Even so, Torres said he believes the two sides are “very close” to an agreement.

Union President Jesse Sharkey said his members are not trying to block schools from resuming in-person learning next week, but are instead “sounding an alarm” over additional measures CPS must take to protect against COVID-19.

After Torres’ comments, Sharkey tweeted that he told Torres “that we should get an agreement on key areas before we started planning joint announcements.”

Specifically, Sharkey expressed concerns over the ability to meet social distance guidelines inside schools. CPS has required that all students and staff stay at least 3 feet apart wherever possible, but Sharkey said that could be virtually impossible inside some overcrowded classrooms.

“CPS is doing 3 feet where convenient,” he told the board. “There are many steps that we could be taking but aren’t.”

According to Sharkey, those include keeping class sizes smaller, moving bigger classes to larger classrooms, scheduling certain arts classes into blocks so students can rotate through them each quarter and allowing more students to eat lunch outside, weather permitting.

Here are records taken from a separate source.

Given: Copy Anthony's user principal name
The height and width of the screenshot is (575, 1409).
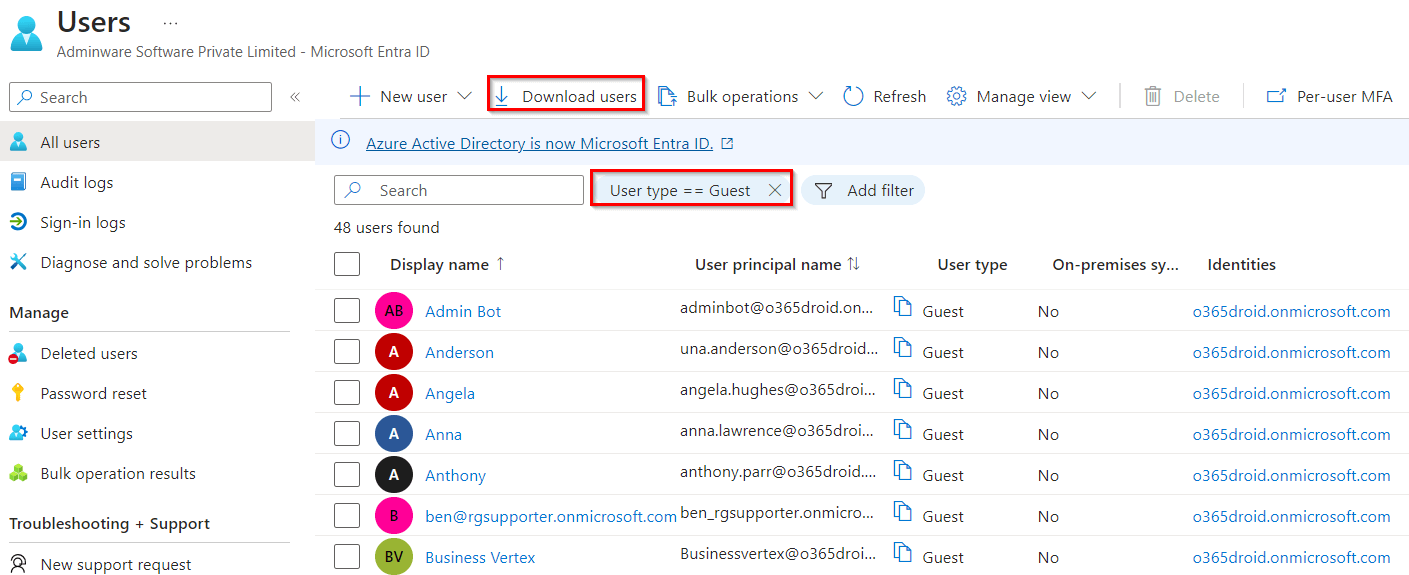Looking at the screenshot, I should coord(903,472).
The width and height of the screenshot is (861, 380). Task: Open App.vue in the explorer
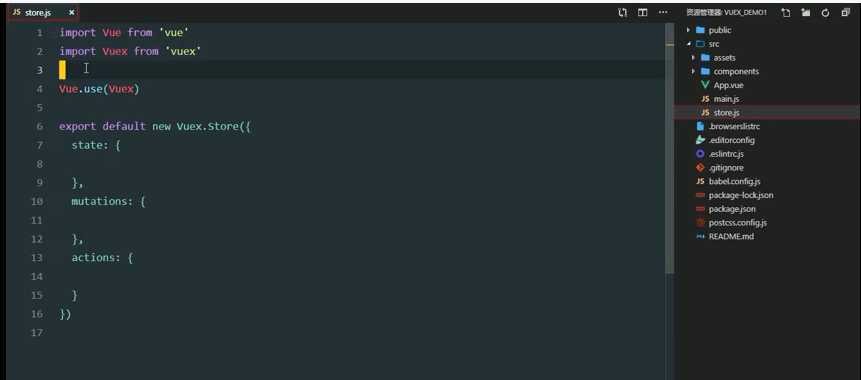(728, 85)
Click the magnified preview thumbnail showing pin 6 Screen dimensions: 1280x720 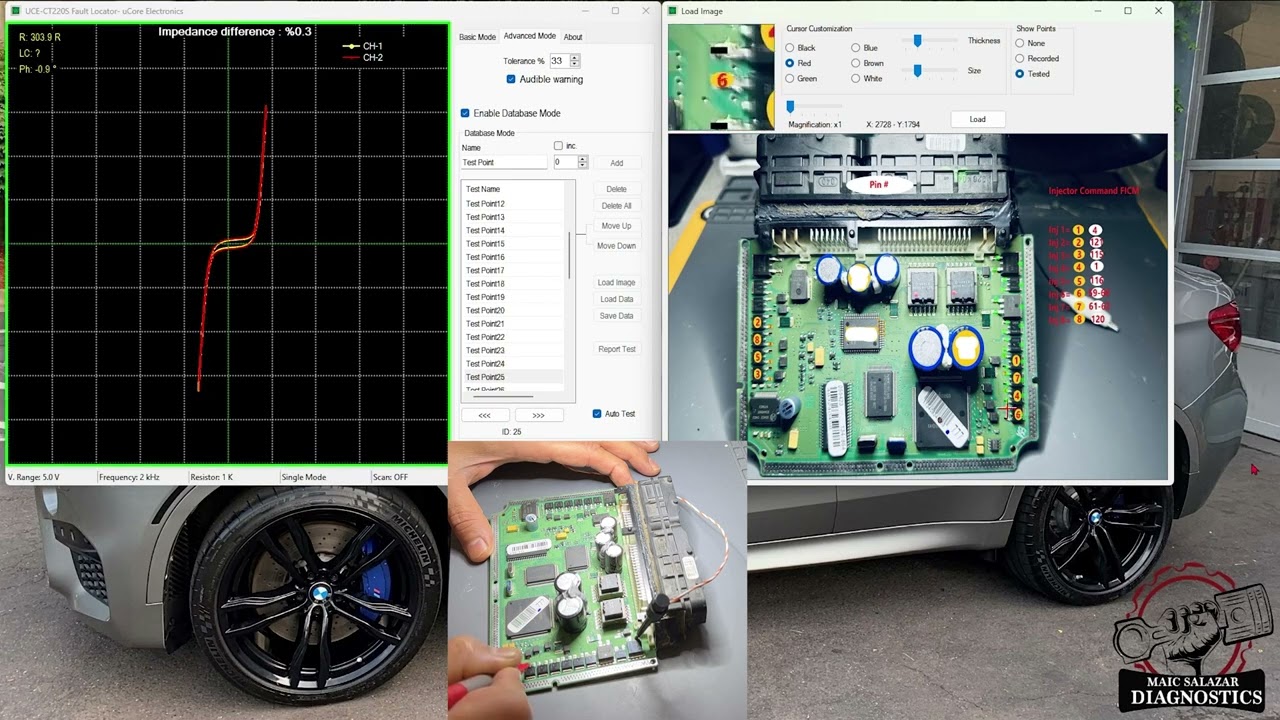pyautogui.click(x=721, y=77)
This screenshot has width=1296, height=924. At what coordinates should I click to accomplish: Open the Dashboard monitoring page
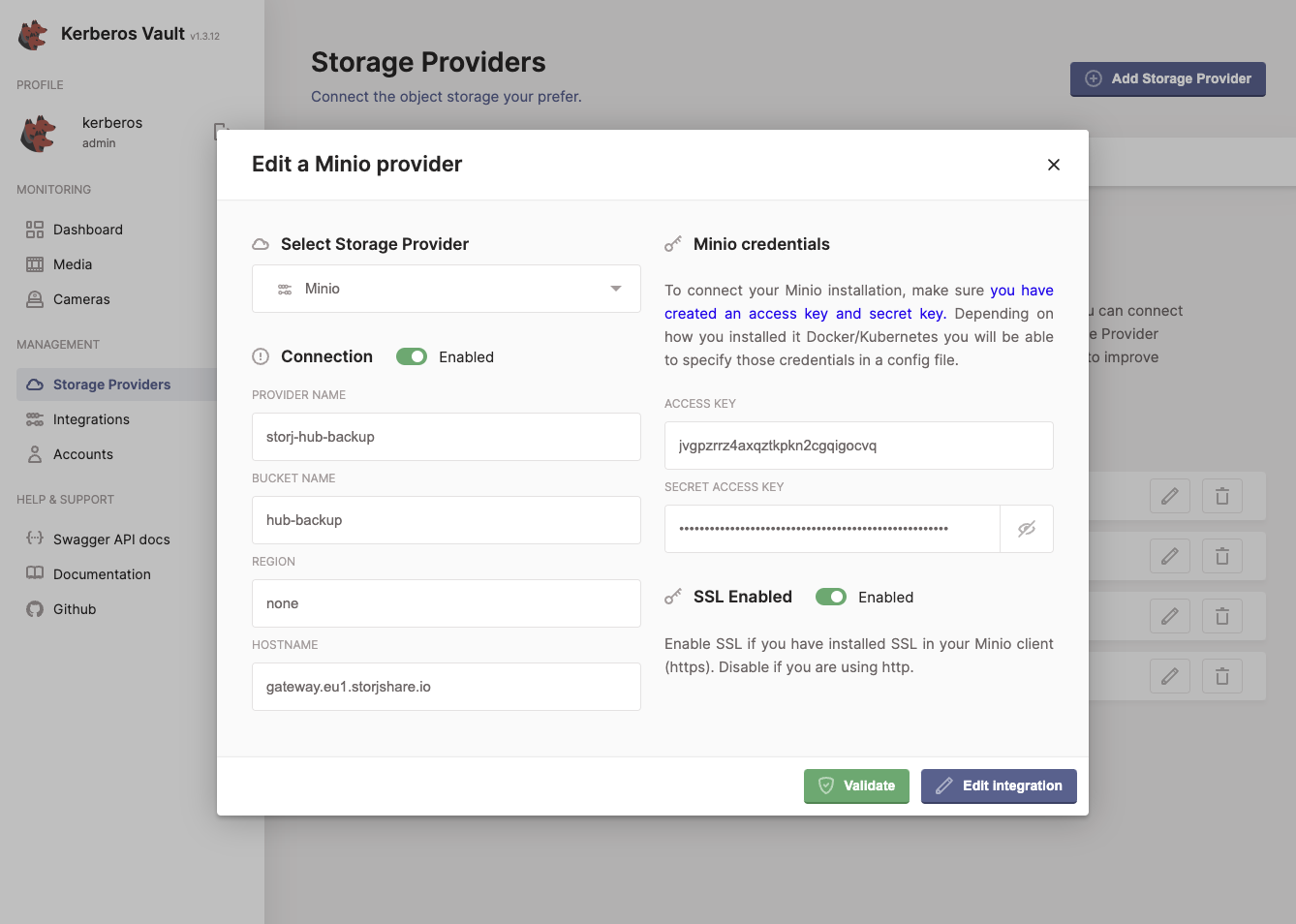tap(87, 230)
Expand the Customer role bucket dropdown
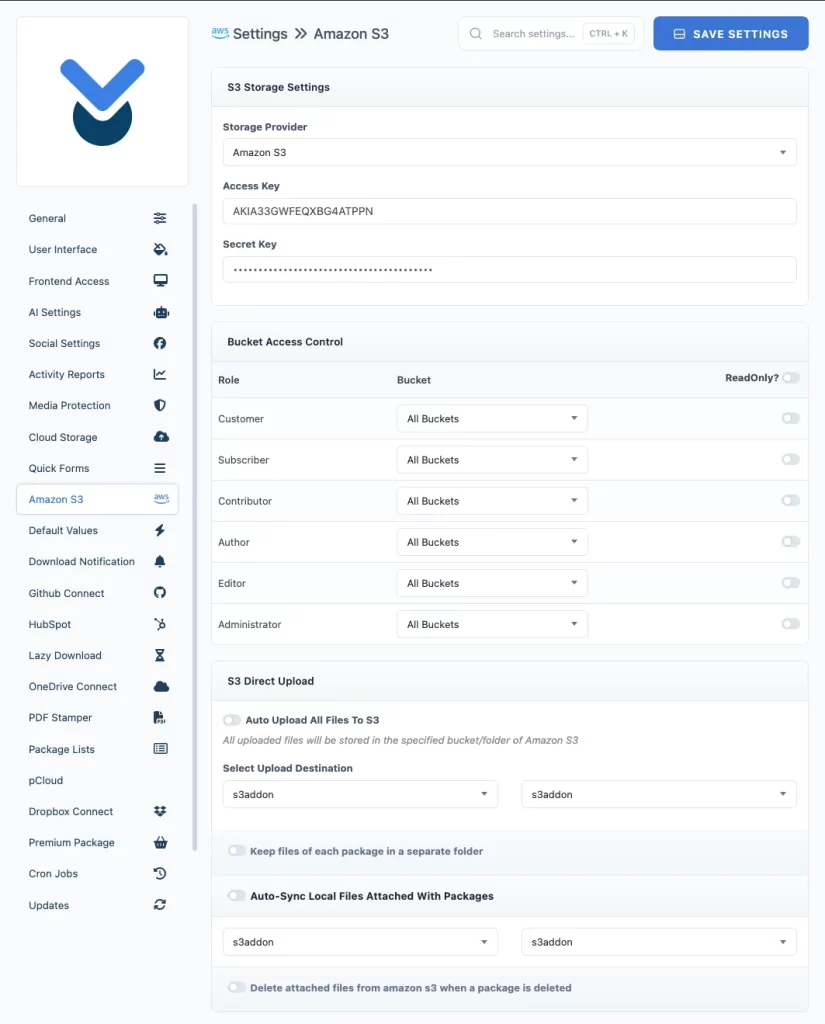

Torres on Wednesday acknowledged that there’s excitement, but also anxiety among parents and students for the start of the school year. He said the only certainty about the pandemic is uncertainty, so CPS is prepared to continue modifying its health and safety requirements as necessary.

The district has already required all employees to get fully vaccinated by Oct. 15 and said everyone must wear a mask while inside buildings this school year.

CPS on Wednesday also updated its parent guidance, announcing it will hold simultaneous remote-learning classes for students who are forced to quarantine due to a positive COVID-19 test. The district is also dropping a daily health screener for students, replacing it with a daily at-home health questionnaire.

Parents won’t have to submit the results of this questionnaire to CPS, but they will be required to run through a checklist of health questions with their kids, self-report any positive COVID-19 tests to CPS and commit to keeping their children home if they are sick.

“Why would we do that?” Torres said. “Well, because we trust our families and we trust the community to take care of each other.”

In a bargaining update published Tuesday, the union said: “CPS is relying on families to do their own screening at home and insists students’ presence at school means they’ve passed. That’s not just crazy, it’s dangerous.”